When people think of AI, they often think of machines that are way smarter than humans and compute things we couldn’t possibly understand. Some believe AI will save us; others think it will destroy us.
The truth is, artificial intelligence is a lot like artificial light. The latter ushered in great possibilities by illuminating things we couldn’t see and extending our productive days. But it also had some negative consequences, like hurting migratory patterns and upsetting our sleep cycles.
It all comes down to how we humans choose to apply artificial light.
The same goes for AI.
The All-Knowing Black Box
People are so used to machines being able to compute better than us that when AI spits out results we don’t understand, we often shrug our shoulders and say, well it must be right. It must be good.

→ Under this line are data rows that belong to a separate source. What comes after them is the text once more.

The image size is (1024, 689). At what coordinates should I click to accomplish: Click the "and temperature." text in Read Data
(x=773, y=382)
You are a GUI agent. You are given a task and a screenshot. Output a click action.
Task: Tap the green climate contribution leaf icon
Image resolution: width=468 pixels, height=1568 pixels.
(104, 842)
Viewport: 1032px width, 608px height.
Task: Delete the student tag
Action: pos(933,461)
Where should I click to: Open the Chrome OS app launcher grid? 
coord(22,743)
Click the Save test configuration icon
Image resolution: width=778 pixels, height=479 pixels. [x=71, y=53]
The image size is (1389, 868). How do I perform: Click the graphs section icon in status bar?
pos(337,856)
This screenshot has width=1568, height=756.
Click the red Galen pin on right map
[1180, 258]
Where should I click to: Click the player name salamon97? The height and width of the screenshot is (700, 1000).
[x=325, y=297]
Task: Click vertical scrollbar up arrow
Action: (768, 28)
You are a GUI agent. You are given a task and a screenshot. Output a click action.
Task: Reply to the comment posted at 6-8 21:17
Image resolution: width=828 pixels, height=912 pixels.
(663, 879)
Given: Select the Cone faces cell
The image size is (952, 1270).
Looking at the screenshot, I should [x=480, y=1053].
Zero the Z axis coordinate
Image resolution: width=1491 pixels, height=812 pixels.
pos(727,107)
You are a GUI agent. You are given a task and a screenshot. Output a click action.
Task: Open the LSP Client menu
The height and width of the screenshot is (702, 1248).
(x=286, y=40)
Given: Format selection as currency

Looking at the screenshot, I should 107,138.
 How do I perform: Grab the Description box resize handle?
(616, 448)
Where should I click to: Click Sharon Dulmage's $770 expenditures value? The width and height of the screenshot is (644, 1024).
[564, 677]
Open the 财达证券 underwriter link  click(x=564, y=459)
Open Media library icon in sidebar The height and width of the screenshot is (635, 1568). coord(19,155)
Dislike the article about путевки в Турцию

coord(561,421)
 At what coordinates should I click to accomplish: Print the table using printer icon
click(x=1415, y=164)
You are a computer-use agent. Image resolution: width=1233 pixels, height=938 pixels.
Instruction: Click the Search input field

But it may not be. The problem is, because much of AI and its popular Deep Learning incarnation is a black box, there often isn’t any way to know why you get the results you do or assess their validity and, therefore, determine the best way to apply them.
The Human Touch
AI systems aren’t independent entities. They are programmed by humans. The data fed into it are generated or selected by humans. The algorithms computing data are chosen by people. And the AI applications’ goals are determined by us.
Which means everything is biased. It also means we humans must pay special attention to what we at Nara Logics call the AI Trinity: the data, algorithms and results that an organization’s business leaders and developers choose for each AI application.
AI Trinity: Eggs, Chicken and Bacon
Nara Logics equates the AI Trinity to eggs, chicken and bacon. All are equally critical to AI success. And all are driven by humans.
Eggs: Eggs are the data. It’s important that, rather than focusing on the amount of data your AI application uses, you focus on data relevant to the problem you want to solve. Massive data can be redundant or generic, and can actually get in the way of AI. Garbage in, garbage out. The key is to get quality not quantity. Less data is often better at the start anyway, so you can effectively test your AI system to make sure it’s delivering the kind of information you intended.
Chicken: This is the algorithm(s). There is no one-size-fits-all. The algorithms you choose will depend on your objectives and available data. You can’t separate the algorithm from the data; they depend on each other.
Bacon: In our AI Trinity, bacon refers to business results. It’s essential to define the results/requirements you want up front, and then measure at the end to make sure you’re getting them. Only then can you “bring home the bacon.”
We can’t accept the AI black box. We need explainable AI.
So how do we humans know if our AI applications are really delivering the bacon? We can’t accept the AI black box. We need explainable AI.
That’s why Nara Logics built our Synaptic Intelligence Platform to be fully transparent. Every recommendation it delivers comes with multiple “whys.” The reasoning is clear, so it’s easy for humans to assess results, use them to augment your own knowledge base, and determine how to apply them for your organization’s good.